Vanity Fair - Page 47/573

"Good Heavens! Dobbin, where have you been?" Osborne said, seizing the

white cashmere shawl from his friend's arm, and huddling up Amelia in

it.--"Make yourself useful, and take charge of Jos here, whilst I take

the ladies to the carriage."

Jos was for rising to interfere--but a single push from Osborne's

finger sent him puffing back into his seat again, and the lieutenant

was enabled to remove the ladies in safety. Jos kissed his hand to

them as they retreated, and hiccupped out "Bless you! Bless you!" Then,

seizing Captain Dobbin's hand, and weeping in the most pitiful way, he

confided to that gentleman the secret of his loves. He adored that

girl who had just gone out; he had broken her heart, he knew he had, by

his conduct; he would marry her next morning at St. George's, Hanover

Square; he'd knock up the Archbishop of Canterbury at Lambeth: he

would, by Jove! and have him in readiness; and, acting on this hint,

Captain Dobbin shrewdly induced him to leave the gardens and hasten to

Lambeth Palace, and, when once out of the gates, easily conveyed Mr.

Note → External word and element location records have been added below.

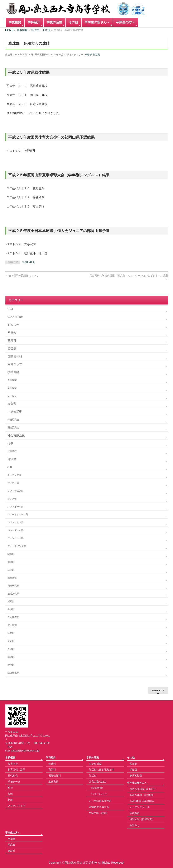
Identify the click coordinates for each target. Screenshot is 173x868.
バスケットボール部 (18, 514)
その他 (131, 757)
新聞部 (11, 601)
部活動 (96, 55)
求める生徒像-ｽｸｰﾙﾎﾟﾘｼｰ (143, 789)
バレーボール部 (16, 530)
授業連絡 (13, 372)
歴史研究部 (13, 617)
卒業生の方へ (13, 833)
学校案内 (134, 813)
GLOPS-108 (15, 317)
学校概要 (10, 757)
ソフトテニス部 (16, 491)
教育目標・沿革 (17, 770)
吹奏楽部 (12, 578)
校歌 (10, 794)
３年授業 (12, 396)
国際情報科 (15, 356)
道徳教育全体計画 (99, 807)
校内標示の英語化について (22, 275)
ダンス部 (12, 498)
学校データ (14, 781)
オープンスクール (140, 807)
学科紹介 (51, 757)
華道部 (11, 657)
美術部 (11, 641)
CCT (10, 309)
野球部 (11, 664)
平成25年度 (28, 262)
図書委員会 (13, 427)
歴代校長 (13, 775)
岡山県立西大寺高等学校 (81, 863)
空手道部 (12, 625)
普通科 (52, 764)
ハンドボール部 (16, 506)
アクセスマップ (17, 806)
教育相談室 (136, 775)
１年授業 (12, 380)
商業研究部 (13, 586)
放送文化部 (13, 593)
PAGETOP (158, 690)
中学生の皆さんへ (137, 783)
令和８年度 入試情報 (141, 795)
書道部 (11, 609)
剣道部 (11, 562)
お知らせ (13, 324)
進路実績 (53, 781)
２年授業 (12, 388)
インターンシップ (99, 794)
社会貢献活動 (16, 435)
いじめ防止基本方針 (100, 801)
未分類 (12, 404)
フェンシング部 (16, 538)
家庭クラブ (15, 364)
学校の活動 (93, 757)
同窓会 (12, 333)
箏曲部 (11, 633)
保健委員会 (13, 420)
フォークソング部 (17, 546)
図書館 (12, 348)
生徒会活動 (15, 412)
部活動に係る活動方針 (101, 770)
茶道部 (11, 649)
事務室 (11, 839)
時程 (10, 787)
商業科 (12, 340)
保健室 (133, 770)
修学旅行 (12, 451)
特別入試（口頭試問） (142, 819)
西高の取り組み (98, 781)
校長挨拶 (13, 764)
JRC (9, 467)
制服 (10, 800)
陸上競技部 (13, 673)
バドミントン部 (16, 522)
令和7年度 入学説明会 (142, 801)
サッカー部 (13, 483)
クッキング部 (14, 475)
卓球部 (88, 55)
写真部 (11, 554)
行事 (10, 443)
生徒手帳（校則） (99, 813)
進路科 (11, 850)
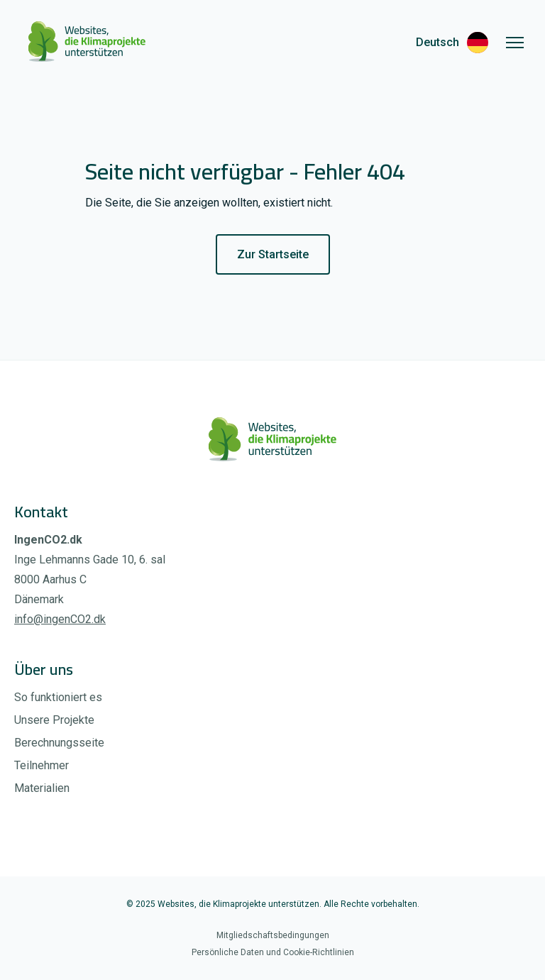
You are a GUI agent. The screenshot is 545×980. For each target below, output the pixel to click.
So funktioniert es (58, 697)
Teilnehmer (41, 765)
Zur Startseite (272, 254)
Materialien (42, 788)
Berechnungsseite (59, 742)
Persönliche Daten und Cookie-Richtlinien (272, 952)
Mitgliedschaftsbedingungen (272, 935)
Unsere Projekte (54, 720)
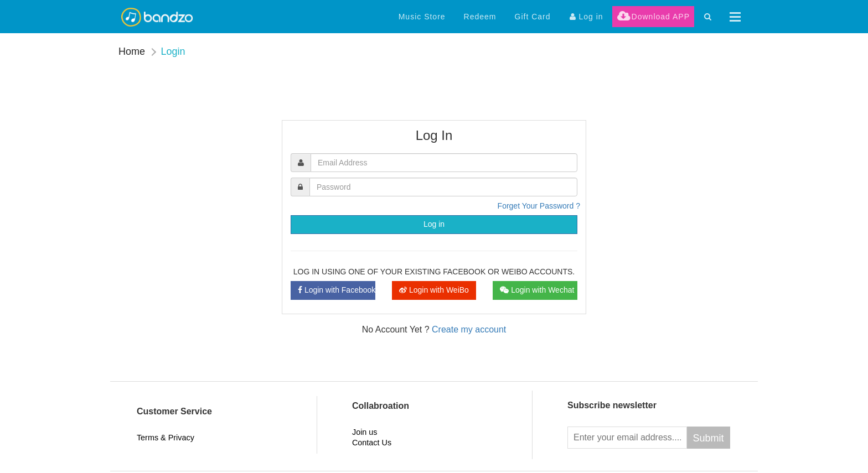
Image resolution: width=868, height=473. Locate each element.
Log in (434, 224)
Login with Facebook (337, 290)
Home (132, 51)
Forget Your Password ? (539, 206)
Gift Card (533, 17)
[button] (735, 17)
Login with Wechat (537, 290)
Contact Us (371, 443)
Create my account (469, 329)
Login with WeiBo (434, 290)
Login (173, 51)
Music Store (422, 17)
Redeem (480, 17)
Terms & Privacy (166, 438)
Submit (709, 438)
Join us (365, 432)
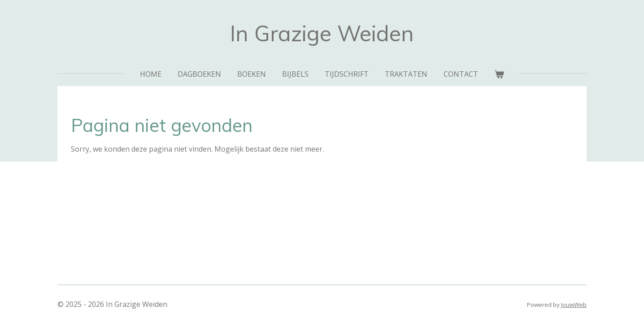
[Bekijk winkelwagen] (499, 74)
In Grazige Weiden (322, 33)
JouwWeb (574, 305)
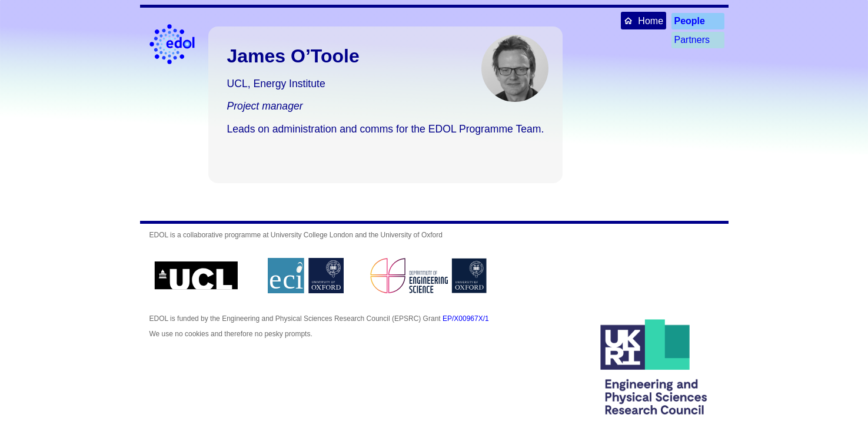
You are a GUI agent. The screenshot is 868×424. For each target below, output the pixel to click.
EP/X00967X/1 (465, 319)
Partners (692, 39)
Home (643, 20)
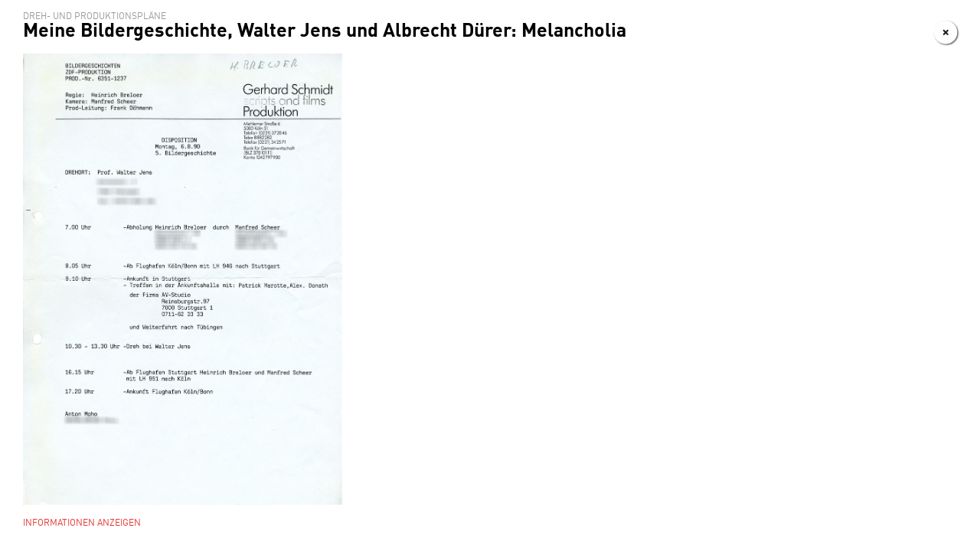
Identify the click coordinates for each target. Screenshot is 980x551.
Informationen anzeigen (82, 523)
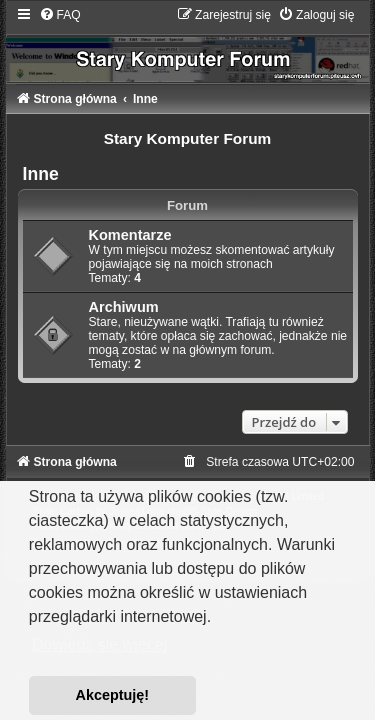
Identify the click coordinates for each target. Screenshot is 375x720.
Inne (41, 174)
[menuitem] (60, 15)
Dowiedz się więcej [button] (99, 644)
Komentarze (130, 235)
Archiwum (124, 307)
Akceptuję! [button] (113, 695)
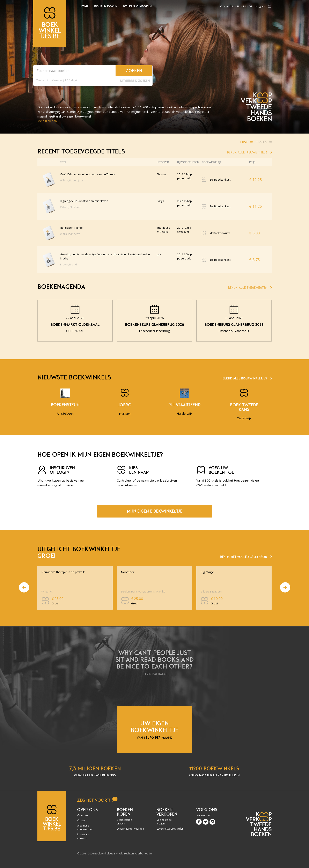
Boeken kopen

Jos Sedley into a hackney-coach, which deposited him safely at his

lodgings.

George Osborne conducted the girls home in safety: and when the door

was closed upon them, and as he walked across Russell Square, laughed

so as to astonish the watchman. Amelia looked very ruefully at her

friend, as they went up stairs, and kissed her, and went to bed without

any more talking.

"He must propose to-morrow," thought Rebecca. "He called me his soul's

darling, four times; he squeezed my hand in Amelia's presence. He must

propose to-morrow." And so thought Amelia, too. And I dare say she

thought of the dress she was to wear as bridesmaid, and of the presents

which she should make to her nice little sister-in-law, and of a

subsequent ceremony in which she herself might play a principal part,

&c., and &c., and &c., and &c.

Oh, ignorant young creatures! How little do you know the effect of rack

punch! What is the rack in the punch, at night, to the rack in the head

of a morning? To this truth I can vouch as a man; there is no headache

in the world like that caused by Vauxhall punch. Through the lapse of

twenty years, I can remember the consequence of two glasses! two

wine-glasses! but two, upon the honour of a gentleman; and Joseph

Sedley, who had a liver complaint, had swallowed at least a quart of

the abominable mixture.

That next morning, which Rebecca thought was to dawn upon her fortune,

found Sedley groaning in agonies which the pen refuses to describe.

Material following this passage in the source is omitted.